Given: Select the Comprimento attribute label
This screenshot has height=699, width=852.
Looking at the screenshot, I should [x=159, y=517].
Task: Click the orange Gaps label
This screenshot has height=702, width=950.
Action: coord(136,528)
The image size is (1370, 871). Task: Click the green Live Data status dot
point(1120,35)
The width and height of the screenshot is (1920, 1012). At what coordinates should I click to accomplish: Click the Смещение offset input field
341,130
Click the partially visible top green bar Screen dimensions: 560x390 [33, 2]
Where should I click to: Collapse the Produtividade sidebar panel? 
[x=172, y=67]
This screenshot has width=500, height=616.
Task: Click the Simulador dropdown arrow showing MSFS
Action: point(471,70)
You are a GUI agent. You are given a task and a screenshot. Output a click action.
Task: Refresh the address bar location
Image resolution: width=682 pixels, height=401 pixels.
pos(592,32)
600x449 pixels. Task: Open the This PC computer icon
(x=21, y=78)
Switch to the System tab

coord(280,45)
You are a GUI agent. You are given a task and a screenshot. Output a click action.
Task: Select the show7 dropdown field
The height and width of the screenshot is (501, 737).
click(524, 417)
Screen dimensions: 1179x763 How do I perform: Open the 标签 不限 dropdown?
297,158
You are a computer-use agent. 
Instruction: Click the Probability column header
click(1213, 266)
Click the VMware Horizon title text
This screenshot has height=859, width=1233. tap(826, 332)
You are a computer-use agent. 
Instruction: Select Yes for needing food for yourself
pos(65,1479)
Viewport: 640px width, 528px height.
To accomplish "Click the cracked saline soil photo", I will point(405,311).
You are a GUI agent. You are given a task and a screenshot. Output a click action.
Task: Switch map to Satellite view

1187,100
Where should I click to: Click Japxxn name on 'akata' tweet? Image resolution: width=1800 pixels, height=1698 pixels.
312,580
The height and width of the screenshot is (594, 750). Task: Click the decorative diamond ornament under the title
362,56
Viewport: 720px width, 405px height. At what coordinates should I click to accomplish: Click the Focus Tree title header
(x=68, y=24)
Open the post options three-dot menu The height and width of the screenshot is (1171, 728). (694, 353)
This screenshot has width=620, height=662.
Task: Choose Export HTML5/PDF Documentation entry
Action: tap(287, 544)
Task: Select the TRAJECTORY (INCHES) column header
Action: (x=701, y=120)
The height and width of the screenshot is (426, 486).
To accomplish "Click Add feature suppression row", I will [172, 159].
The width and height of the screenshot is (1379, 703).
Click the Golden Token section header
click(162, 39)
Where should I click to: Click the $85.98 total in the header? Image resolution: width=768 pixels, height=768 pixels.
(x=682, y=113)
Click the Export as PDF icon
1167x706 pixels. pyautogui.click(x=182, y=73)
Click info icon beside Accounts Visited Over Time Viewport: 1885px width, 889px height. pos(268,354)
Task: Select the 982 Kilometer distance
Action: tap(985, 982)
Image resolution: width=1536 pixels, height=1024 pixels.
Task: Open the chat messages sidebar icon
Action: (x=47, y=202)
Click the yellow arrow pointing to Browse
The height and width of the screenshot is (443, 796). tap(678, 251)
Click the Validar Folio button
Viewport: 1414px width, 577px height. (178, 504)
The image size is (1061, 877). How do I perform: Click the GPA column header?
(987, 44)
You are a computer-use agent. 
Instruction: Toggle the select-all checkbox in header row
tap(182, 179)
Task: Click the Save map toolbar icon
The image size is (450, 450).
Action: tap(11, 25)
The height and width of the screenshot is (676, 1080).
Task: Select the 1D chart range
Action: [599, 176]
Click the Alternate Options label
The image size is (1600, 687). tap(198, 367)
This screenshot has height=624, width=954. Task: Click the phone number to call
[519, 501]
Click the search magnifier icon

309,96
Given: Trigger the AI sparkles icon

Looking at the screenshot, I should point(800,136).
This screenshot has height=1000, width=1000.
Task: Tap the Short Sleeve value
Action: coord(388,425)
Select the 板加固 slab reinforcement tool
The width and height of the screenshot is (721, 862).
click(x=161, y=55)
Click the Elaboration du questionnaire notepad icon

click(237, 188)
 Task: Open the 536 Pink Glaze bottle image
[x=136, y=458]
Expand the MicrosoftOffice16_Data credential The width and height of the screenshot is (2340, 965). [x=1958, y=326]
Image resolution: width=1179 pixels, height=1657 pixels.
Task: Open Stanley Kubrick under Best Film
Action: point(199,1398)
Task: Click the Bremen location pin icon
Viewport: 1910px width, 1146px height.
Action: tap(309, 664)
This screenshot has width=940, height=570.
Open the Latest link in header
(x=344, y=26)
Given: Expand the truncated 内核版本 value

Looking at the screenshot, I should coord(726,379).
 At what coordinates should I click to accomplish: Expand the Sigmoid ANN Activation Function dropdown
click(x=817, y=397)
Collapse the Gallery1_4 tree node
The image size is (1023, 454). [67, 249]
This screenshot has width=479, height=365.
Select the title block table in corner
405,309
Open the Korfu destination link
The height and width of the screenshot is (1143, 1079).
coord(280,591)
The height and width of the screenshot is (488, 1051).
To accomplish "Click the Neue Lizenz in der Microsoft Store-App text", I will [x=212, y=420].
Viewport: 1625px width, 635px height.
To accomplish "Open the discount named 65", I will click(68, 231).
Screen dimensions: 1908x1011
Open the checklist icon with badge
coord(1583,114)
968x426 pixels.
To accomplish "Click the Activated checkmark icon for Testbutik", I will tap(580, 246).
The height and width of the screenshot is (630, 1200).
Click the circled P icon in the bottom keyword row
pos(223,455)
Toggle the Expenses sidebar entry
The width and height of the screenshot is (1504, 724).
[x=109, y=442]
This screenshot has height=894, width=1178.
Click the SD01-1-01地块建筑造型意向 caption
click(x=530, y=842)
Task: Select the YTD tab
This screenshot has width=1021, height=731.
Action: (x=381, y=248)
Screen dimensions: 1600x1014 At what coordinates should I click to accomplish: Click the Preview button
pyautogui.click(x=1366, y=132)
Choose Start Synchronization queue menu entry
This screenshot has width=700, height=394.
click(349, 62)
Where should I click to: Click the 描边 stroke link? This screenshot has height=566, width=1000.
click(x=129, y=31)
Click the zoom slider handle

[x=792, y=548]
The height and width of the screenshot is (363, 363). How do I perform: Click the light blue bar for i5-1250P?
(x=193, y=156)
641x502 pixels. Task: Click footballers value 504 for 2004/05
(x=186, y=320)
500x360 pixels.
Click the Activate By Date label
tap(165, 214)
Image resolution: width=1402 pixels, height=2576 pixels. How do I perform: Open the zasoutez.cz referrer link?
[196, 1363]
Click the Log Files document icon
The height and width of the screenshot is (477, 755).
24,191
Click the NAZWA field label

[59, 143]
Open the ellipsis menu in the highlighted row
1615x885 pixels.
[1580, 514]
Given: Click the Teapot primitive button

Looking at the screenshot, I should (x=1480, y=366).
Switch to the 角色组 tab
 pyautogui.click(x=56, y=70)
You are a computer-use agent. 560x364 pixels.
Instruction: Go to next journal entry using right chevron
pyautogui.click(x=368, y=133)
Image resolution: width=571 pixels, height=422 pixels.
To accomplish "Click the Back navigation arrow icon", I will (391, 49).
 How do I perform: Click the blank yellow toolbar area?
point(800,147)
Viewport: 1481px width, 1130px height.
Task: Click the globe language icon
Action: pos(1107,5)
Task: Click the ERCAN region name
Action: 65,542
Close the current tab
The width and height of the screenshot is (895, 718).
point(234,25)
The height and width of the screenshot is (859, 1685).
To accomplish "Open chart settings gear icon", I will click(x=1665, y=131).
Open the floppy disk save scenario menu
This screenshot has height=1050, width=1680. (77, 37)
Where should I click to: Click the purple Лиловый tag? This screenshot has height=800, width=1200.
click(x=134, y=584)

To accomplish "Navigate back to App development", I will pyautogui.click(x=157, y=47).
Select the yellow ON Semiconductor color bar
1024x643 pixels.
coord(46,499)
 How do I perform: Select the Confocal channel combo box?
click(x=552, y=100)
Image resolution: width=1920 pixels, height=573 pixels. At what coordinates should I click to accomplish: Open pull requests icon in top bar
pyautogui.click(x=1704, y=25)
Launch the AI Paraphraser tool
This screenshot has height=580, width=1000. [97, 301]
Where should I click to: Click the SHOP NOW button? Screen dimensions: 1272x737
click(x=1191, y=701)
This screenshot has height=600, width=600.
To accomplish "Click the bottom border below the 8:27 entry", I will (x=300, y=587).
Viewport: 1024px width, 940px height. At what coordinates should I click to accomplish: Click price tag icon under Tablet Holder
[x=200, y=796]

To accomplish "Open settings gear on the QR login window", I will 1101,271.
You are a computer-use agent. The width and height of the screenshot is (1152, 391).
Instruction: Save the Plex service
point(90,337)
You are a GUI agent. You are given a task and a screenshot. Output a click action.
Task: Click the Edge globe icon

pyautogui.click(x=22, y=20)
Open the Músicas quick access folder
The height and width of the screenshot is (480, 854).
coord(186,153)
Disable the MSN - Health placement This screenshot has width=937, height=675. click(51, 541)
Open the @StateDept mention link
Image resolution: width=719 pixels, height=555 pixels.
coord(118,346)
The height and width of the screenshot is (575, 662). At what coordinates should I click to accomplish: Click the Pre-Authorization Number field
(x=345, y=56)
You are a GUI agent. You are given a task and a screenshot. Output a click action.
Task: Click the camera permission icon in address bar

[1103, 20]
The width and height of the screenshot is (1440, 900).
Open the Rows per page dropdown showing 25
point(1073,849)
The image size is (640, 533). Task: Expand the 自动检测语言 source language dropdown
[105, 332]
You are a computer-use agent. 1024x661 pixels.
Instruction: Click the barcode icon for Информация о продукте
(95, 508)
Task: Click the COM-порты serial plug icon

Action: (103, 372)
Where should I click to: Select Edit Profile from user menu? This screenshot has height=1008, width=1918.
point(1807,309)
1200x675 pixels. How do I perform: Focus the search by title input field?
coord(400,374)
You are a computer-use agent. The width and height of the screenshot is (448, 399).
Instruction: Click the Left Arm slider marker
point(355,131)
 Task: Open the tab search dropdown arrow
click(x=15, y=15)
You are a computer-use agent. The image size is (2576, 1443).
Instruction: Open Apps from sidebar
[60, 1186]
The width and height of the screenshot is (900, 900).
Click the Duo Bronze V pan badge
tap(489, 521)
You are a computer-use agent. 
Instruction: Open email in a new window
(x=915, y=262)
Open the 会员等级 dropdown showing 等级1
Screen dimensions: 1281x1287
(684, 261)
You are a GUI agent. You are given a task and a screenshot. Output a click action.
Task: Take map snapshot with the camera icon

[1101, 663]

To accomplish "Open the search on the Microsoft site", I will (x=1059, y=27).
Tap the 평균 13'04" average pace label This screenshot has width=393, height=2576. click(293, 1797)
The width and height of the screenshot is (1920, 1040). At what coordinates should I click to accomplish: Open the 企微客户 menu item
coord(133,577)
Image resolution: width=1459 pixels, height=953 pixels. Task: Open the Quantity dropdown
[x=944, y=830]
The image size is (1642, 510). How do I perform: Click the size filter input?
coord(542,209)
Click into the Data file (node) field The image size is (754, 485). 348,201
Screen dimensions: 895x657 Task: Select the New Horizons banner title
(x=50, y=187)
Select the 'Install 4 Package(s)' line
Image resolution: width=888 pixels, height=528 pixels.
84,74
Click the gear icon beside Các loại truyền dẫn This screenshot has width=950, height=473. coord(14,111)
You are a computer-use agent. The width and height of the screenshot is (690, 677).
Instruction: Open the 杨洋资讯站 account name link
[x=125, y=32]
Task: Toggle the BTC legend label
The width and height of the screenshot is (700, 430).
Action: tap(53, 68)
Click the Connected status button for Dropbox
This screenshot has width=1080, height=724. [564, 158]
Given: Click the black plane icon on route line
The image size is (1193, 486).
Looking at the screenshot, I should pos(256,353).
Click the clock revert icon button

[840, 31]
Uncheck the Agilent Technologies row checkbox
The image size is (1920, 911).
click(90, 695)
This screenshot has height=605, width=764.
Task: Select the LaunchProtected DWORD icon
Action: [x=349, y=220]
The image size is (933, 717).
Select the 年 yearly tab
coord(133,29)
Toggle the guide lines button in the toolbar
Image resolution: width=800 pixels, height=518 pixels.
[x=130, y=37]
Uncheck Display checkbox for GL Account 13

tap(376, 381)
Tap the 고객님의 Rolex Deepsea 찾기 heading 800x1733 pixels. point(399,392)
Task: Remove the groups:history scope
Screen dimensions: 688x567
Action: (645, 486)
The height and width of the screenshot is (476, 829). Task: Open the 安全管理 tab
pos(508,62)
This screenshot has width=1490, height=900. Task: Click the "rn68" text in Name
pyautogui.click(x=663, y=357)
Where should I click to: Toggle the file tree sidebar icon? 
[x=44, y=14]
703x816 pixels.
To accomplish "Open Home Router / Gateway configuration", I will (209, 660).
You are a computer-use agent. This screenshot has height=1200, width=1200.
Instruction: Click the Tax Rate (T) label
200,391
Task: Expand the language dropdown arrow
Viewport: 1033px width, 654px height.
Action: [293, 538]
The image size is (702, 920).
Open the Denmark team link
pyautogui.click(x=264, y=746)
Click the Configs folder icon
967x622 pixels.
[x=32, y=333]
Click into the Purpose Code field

**TRY IT:**
Please set down again, word for word, only the lines from the start of the entries through the line with "Task: Refresh the address bar location", both ends included.

**RESPONSE:**
Given: Select the Comprimento attribute label
This screenshot has height=699, width=852.
Looking at the screenshot, I should [x=159, y=517].
Task: Click the orange Gaps label
This screenshot has height=702, width=950.
Action: coord(136,528)
The image size is (1370, 871). Task: Click the green Live Data status dot
point(1120,35)
The width and height of the screenshot is (1920, 1012). At what coordinates should I click to accomplish: Click the Смещение offset input field
341,130
Click the partially visible top green bar Screen dimensions: 560x390 [33, 2]
Where should I click to: Collapse the Produtividade sidebar panel? 
[x=172, y=67]
This screenshot has width=500, height=616.
Task: Click the Simulador dropdown arrow showing MSFS
Action: point(471,70)
You are a GUI agent. You are given a task and a screenshot. Output a click action.
Task: Refresh the address bar location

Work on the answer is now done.